**Task objective:** Wherever a line in the material contains the word "Click", copy that line.

**Study material:**

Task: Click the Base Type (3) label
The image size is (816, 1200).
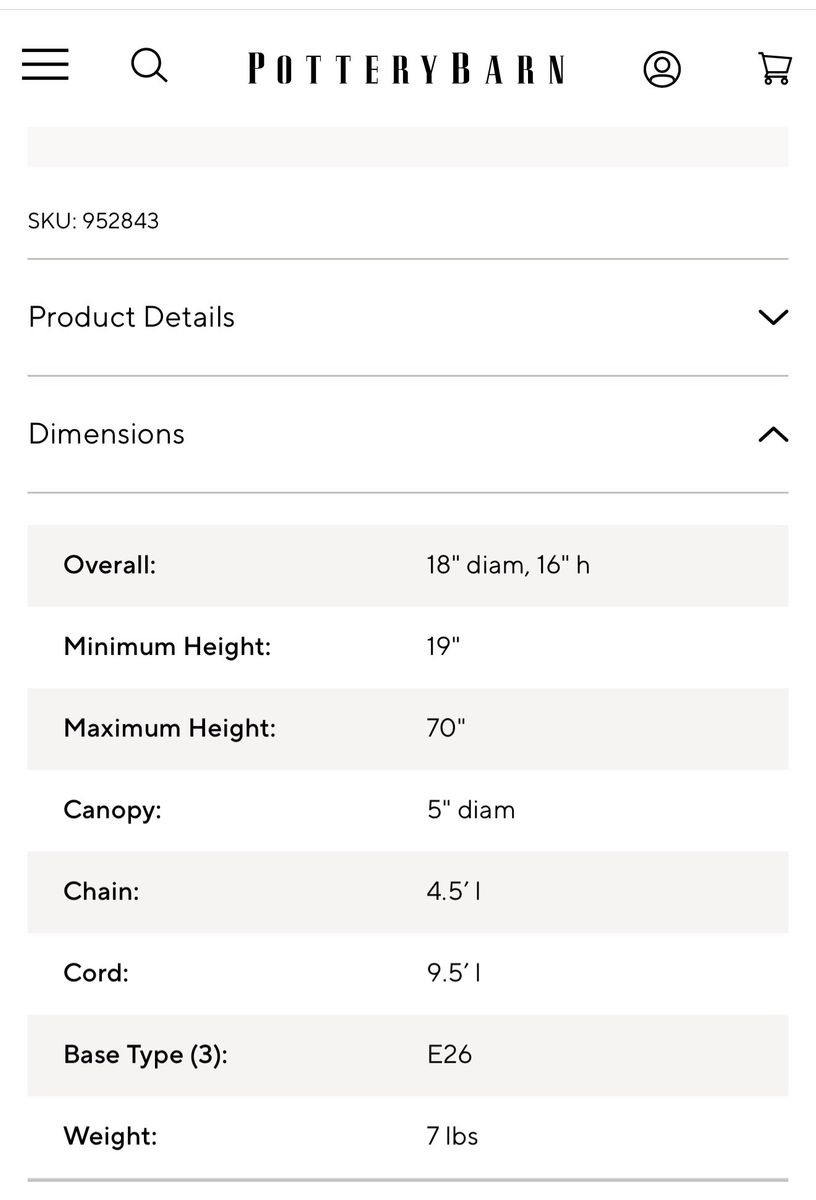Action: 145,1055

---

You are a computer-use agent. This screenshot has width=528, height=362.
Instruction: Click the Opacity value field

---

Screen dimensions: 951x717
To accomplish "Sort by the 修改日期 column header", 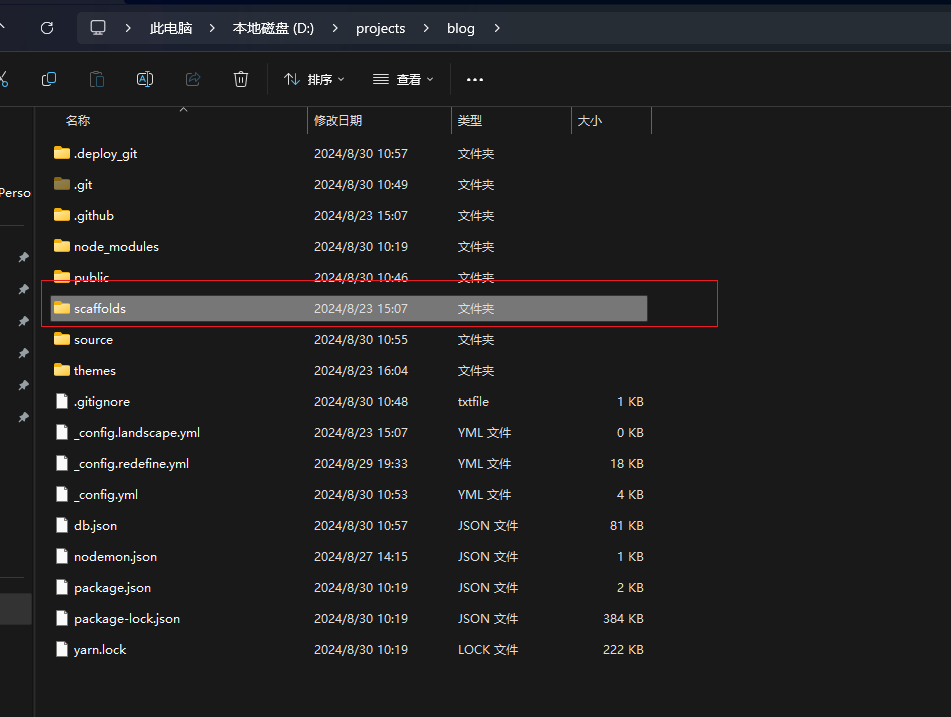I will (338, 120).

**Solved problem:**
Task: Click the Base Type (3) label
Instruction: Click the Opacity value field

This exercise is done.